[WHAT YOU SHOULD DO]
Nothing but the lines from the one containing "Given: Click the Networks topology icon" to the end of the data should be copied, exactly, and the pictures stay out.
%%
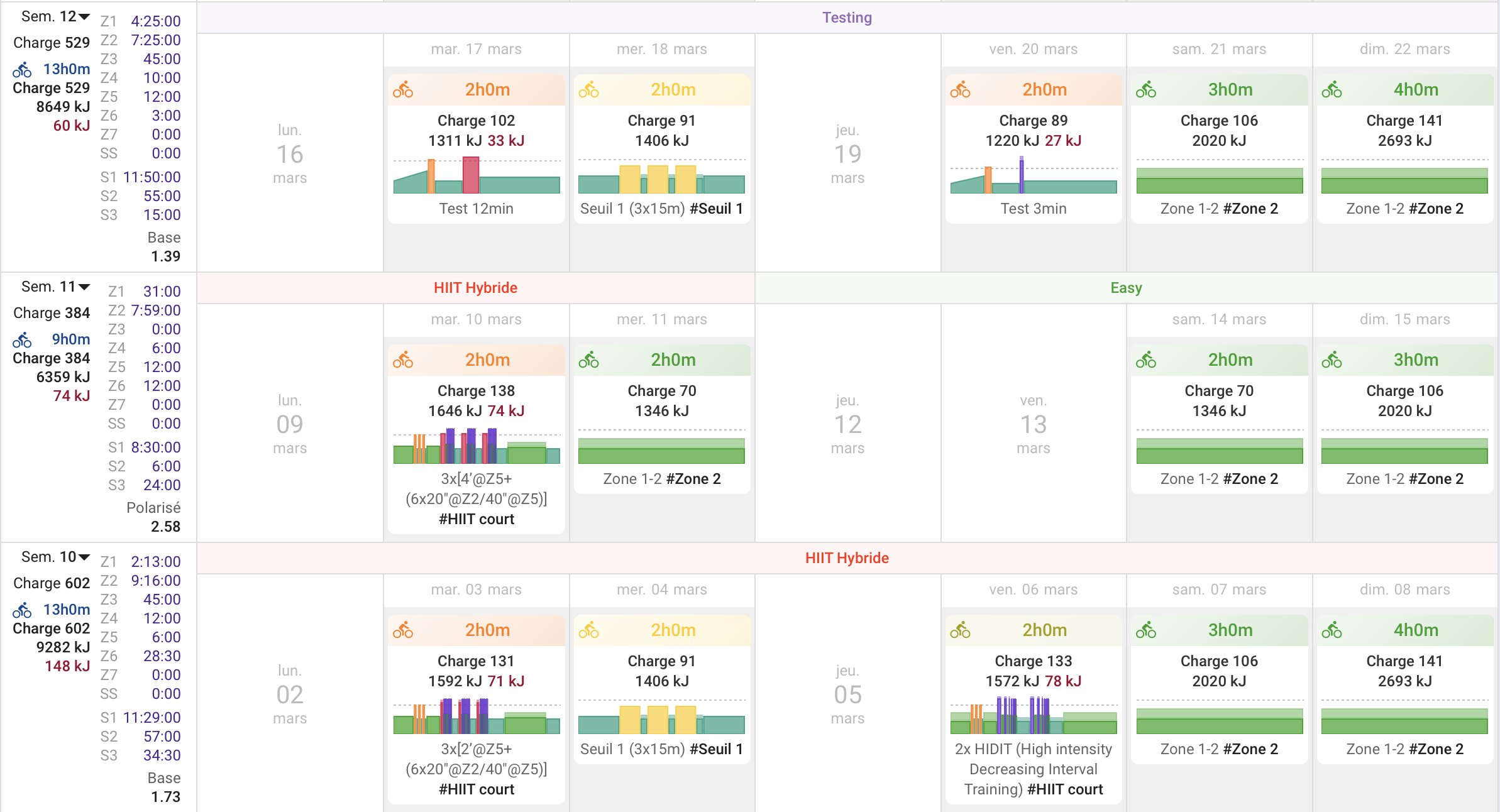Click Test 12min power profile chart
This screenshot has height=812, width=1500.
click(476, 176)
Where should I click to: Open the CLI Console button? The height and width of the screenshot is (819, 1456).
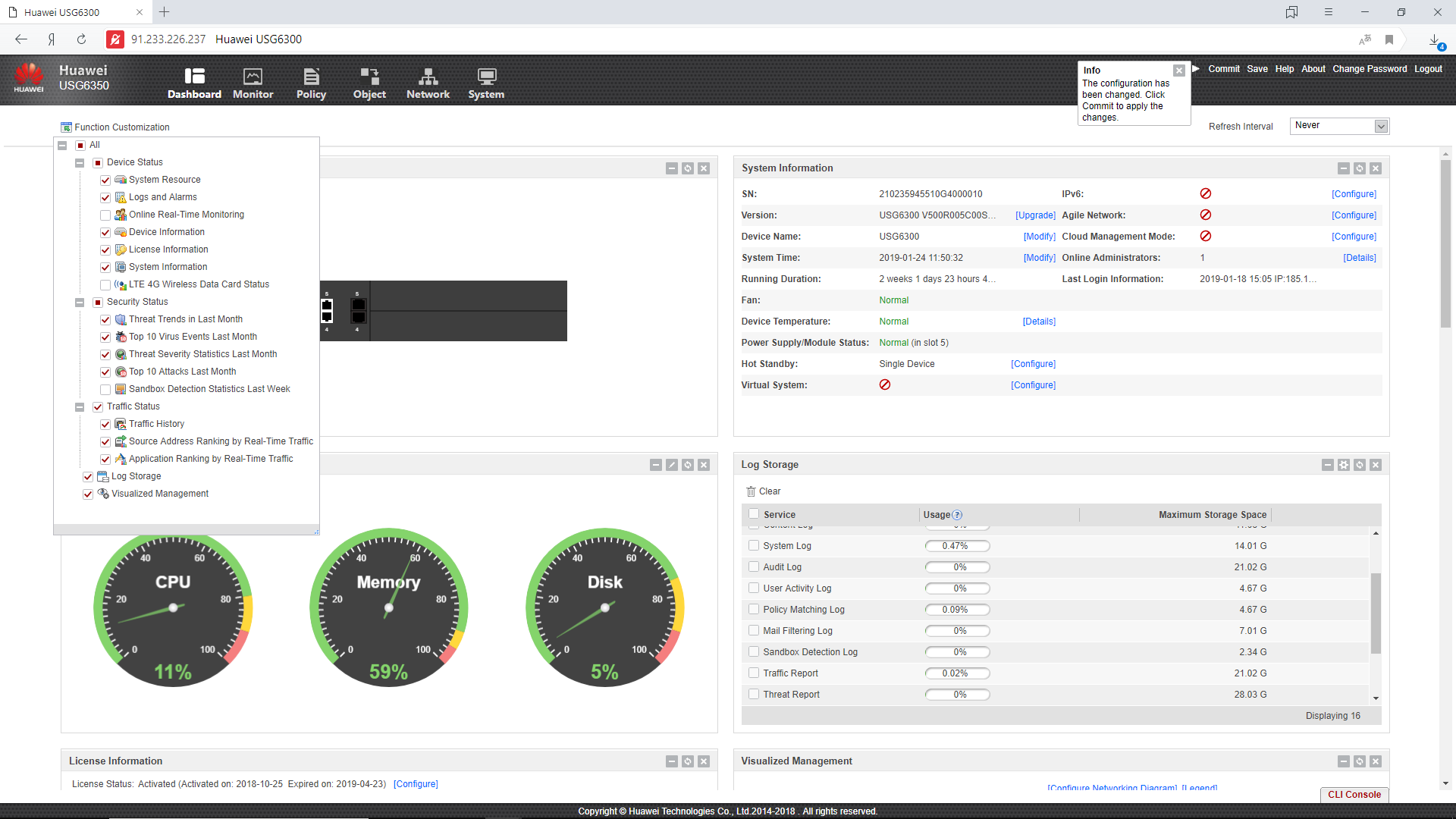pyautogui.click(x=1354, y=795)
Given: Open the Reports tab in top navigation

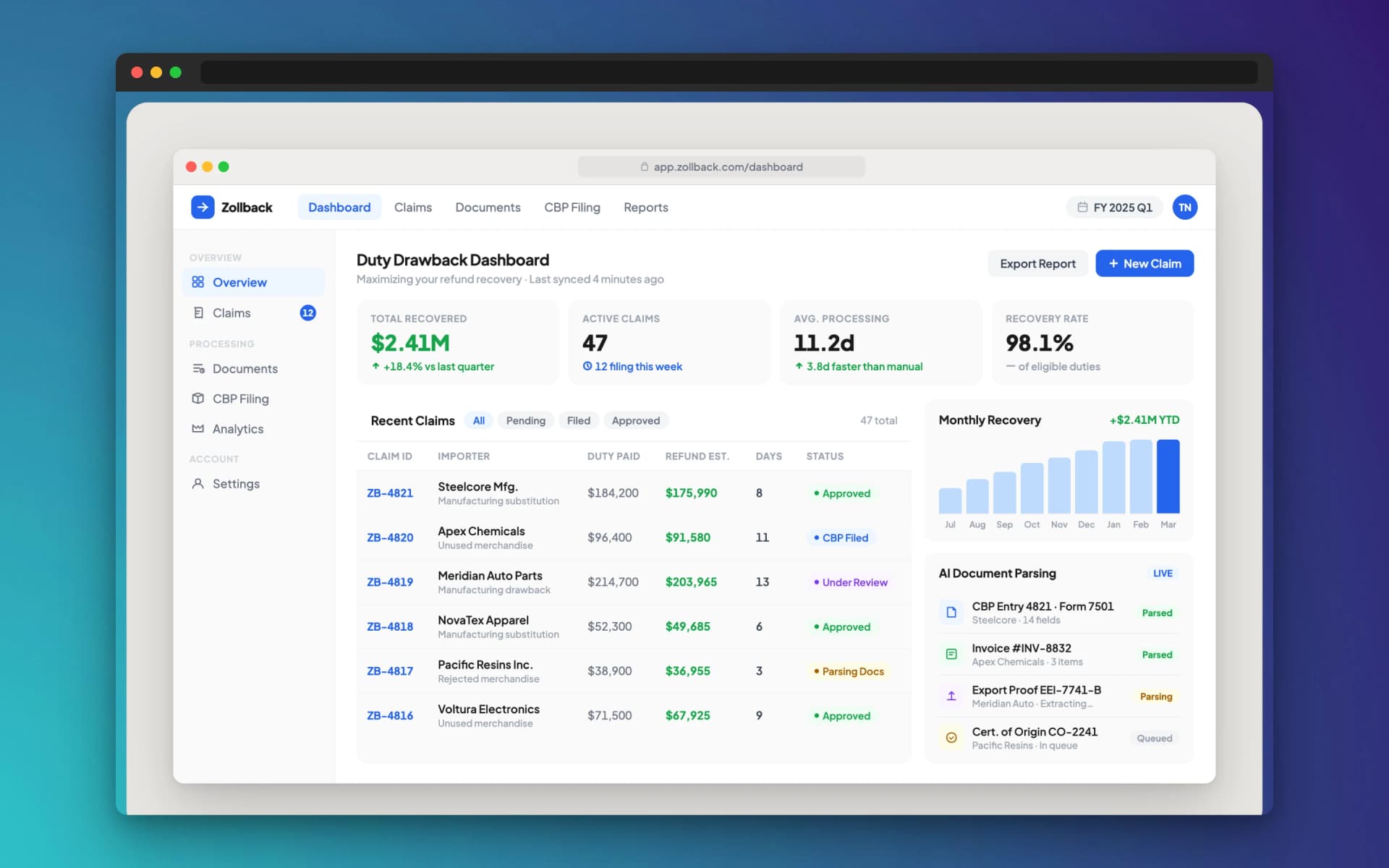Looking at the screenshot, I should tap(645, 208).
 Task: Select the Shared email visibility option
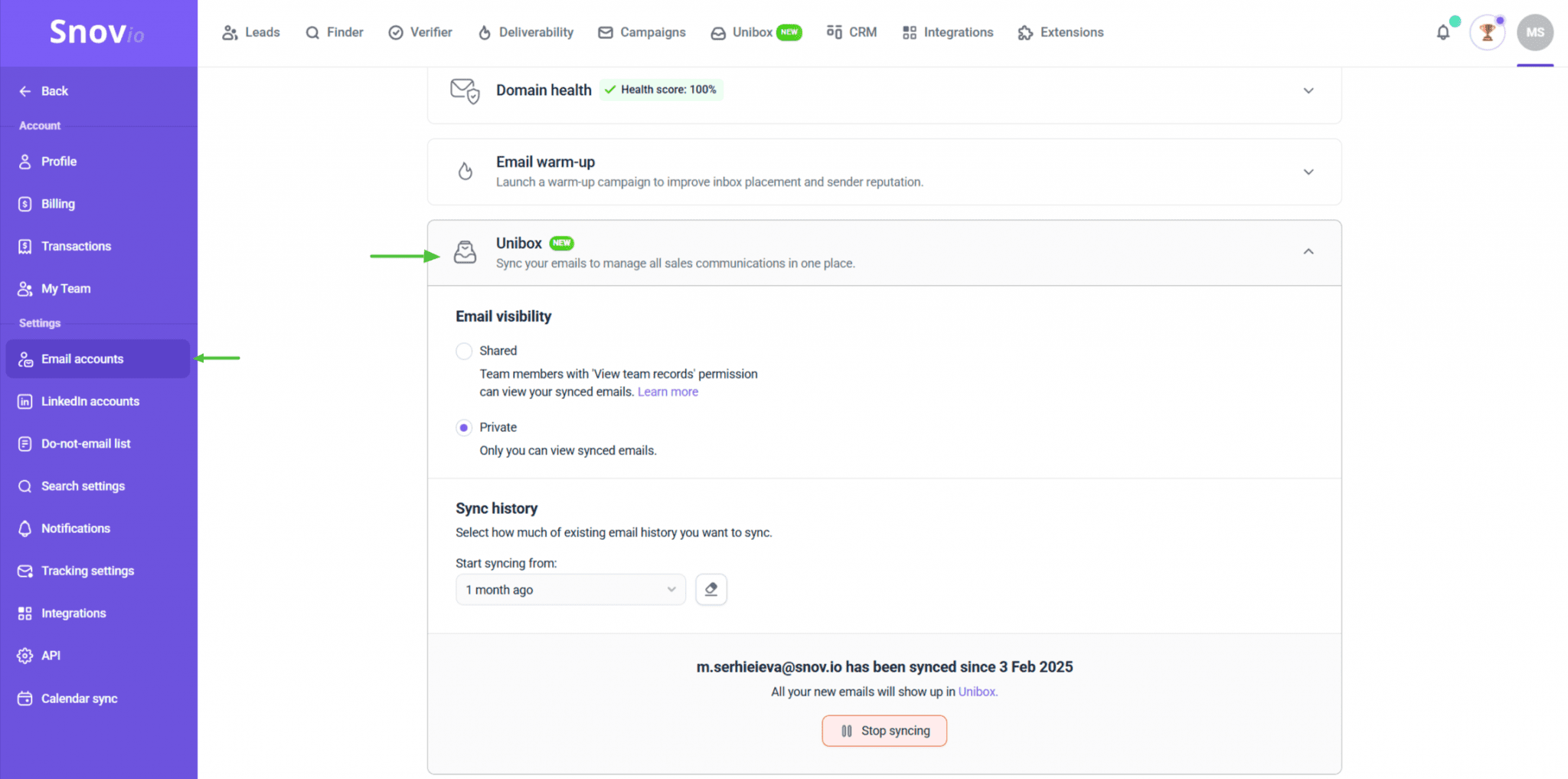click(464, 351)
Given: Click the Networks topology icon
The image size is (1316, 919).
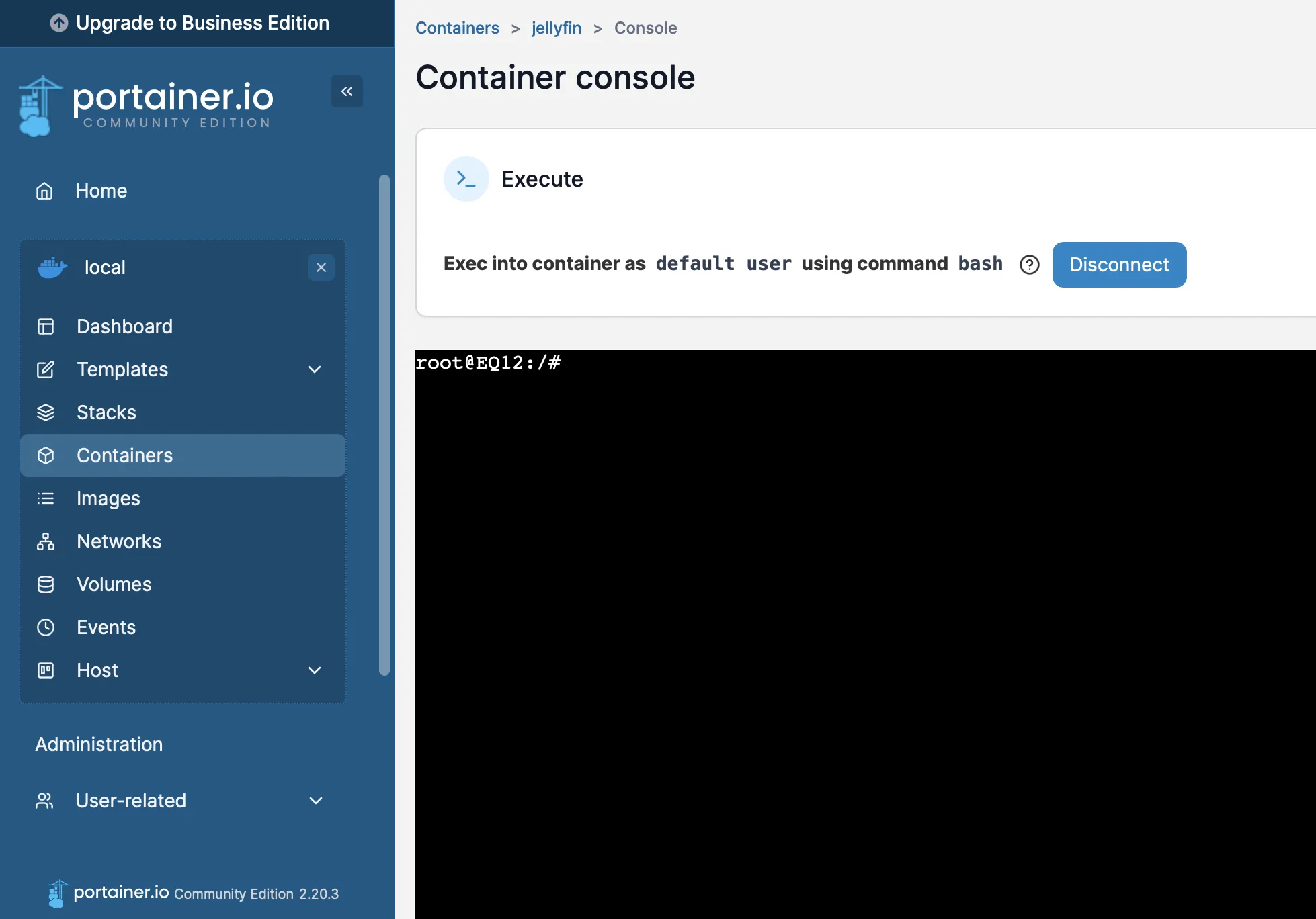Looking at the screenshot, I should point(46,541).
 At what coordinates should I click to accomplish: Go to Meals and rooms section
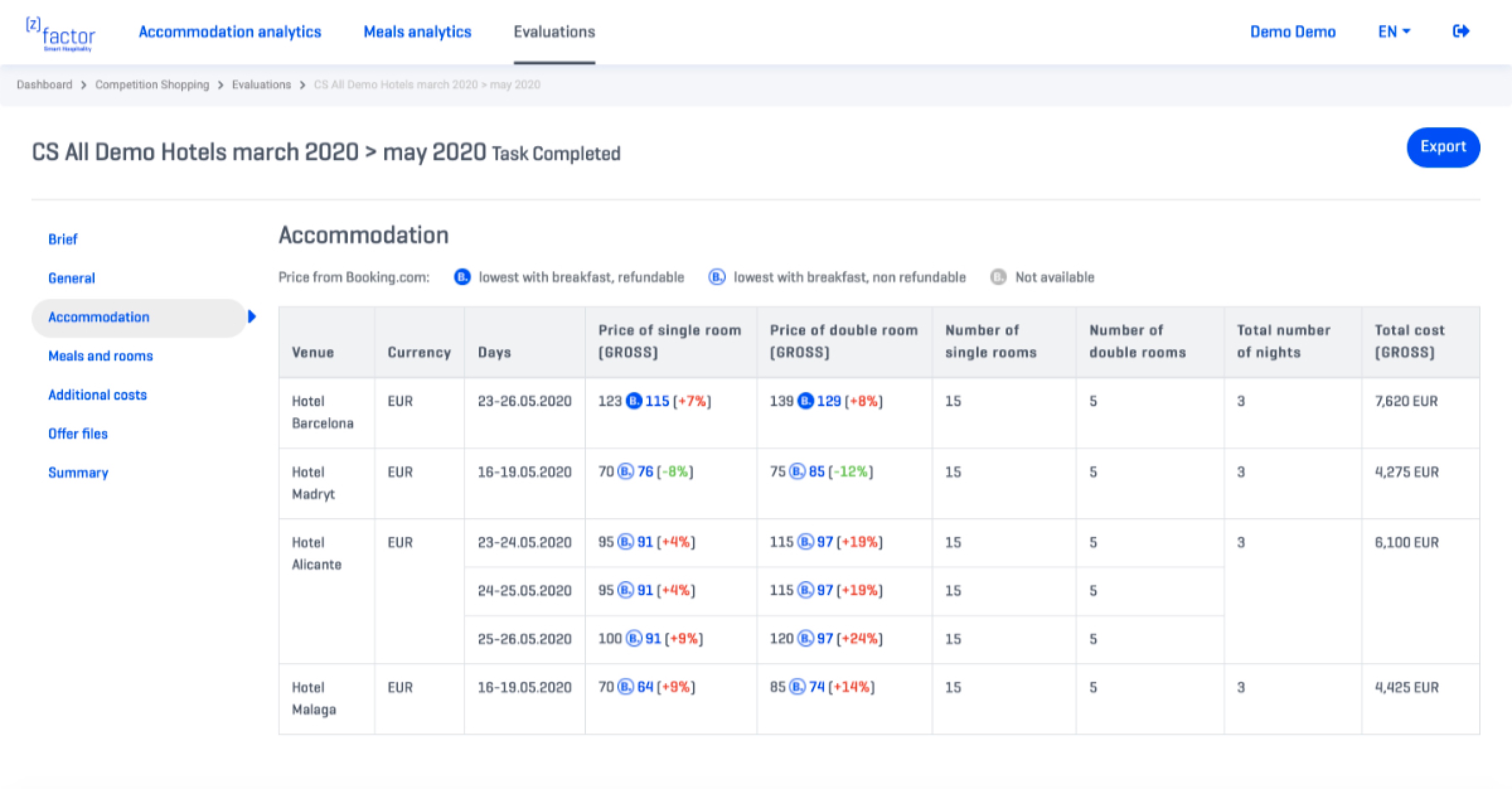(x=100, y=356)
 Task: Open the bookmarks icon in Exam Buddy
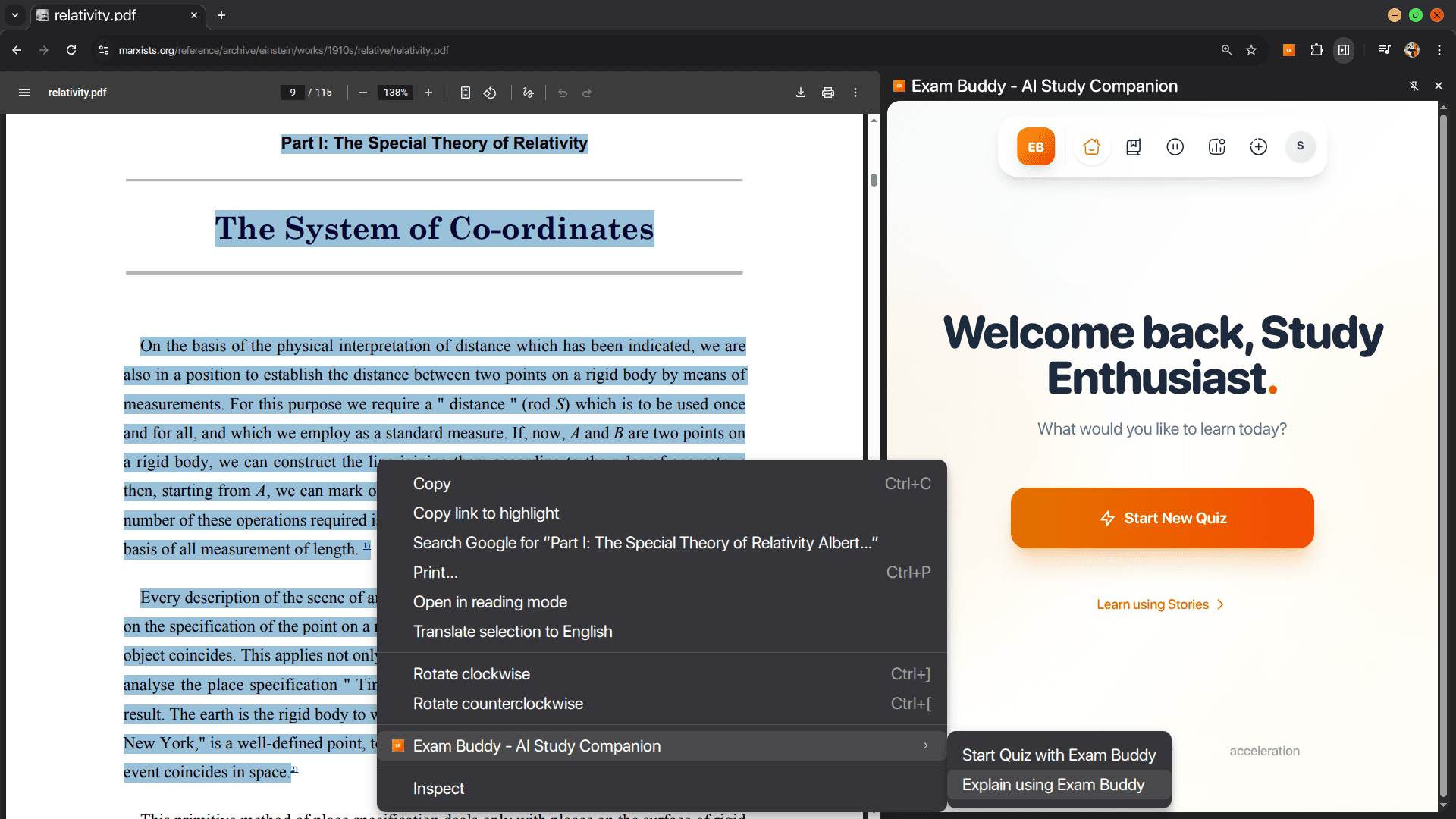tap(1133, 147)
%%
[OUTPUT OF THE TASK]
Given: Click the Networks topology icon
The image size is (1316, 919).
Looking at the screenshot, I should point(46,541).
 At what coordinates should I click to accomplish: Go to Meals and rooms section
(x=100, y=356)
 Task: Open the bookmarks icon in Exam Buddy
tap(1133, 147)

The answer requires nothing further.